Electron-Ion Temperature Ratio in Transrelativistic Unmagnetized Shock Waves

TL;DR

This paper develops a unified model for the electron-ion temperature ratio in unmagnetized shock waves across a wide velocity spectrum, revealing electrons attain about 10% of ion kinetic energy regardless of shock speed.

Contribution

It introduces a comprehensive model for electron heating in unmagnetized shocks, applicable from Newtonian to relativistic regimes, including gamma-ray burst afterglows.

Findings

Electrons reach approximately 10% of ion kinetic energy in all shock regimes.

The model explains electron heating via ambipolar electric fields and turbulence.

Results are relevant for understanding energy distribution in astrophysical shocks.

Abstract

Weakly magnetized shock waves are paramount to a large diversity of environments, including supernova remnants, blazars, and binary-neutron-star mergers. Understanding the distribution of energy between electrons and ions within these astrophysical shock waves spanning a wide spectrum of velocities is a long-standing challenge.
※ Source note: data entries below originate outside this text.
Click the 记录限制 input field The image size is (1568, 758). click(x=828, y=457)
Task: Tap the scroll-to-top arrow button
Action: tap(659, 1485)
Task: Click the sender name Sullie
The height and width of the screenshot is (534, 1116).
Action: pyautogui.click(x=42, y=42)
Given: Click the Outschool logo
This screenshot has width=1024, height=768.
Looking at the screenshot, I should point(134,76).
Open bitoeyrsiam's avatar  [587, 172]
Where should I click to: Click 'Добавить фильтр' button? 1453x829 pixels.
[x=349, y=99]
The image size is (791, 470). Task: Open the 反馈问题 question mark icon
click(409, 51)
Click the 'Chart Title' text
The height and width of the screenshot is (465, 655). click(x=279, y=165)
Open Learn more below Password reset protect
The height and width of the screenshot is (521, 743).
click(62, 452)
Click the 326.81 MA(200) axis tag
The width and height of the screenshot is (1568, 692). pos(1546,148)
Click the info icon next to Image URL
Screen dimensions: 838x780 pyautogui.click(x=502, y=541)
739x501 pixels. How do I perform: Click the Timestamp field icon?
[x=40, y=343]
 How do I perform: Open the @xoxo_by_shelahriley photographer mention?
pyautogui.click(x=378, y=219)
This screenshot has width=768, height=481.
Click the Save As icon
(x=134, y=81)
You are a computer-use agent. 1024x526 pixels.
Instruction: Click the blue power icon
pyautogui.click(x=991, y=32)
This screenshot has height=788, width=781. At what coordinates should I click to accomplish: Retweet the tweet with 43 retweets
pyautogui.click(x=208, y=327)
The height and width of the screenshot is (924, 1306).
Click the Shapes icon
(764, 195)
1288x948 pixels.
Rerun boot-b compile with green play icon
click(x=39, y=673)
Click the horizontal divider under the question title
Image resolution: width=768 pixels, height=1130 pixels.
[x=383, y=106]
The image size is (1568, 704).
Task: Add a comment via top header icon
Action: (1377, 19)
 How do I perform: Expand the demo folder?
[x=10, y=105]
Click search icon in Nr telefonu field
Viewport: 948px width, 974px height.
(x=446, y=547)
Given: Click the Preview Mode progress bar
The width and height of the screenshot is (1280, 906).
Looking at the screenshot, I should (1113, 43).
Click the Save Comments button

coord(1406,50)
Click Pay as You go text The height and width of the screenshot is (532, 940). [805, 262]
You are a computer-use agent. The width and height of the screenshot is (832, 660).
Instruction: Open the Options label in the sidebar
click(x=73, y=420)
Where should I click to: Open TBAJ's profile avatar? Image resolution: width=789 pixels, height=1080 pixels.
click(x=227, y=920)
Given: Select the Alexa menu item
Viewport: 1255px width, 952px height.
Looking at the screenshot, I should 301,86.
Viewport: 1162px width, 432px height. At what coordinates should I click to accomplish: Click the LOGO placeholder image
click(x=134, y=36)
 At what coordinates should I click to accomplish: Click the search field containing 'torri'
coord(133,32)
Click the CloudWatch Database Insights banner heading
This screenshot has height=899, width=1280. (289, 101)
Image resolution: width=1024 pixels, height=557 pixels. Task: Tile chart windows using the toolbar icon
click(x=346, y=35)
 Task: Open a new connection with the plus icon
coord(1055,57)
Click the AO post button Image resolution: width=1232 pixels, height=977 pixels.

In this study, we present a unified model for the downstream electron temperature within unmagnetized shock waves. Encompassing velocities from Newtonian to relativistic, we probe regimes representative of the gradual deceleration of the forward shock in the late gamma-ray burst afterglow phase, such as GRB 170817A. In our model, heating results from an ambipolar electric field generated by the difference in inertia between electrons and ions, coupled with rapid electron scattering in the decelerating turbulence. Our findings demonstrate that the electron temperature consistently represents $10\%$ of the incoming ion kinetic energy in the shock front frame over the full range of shock velocities.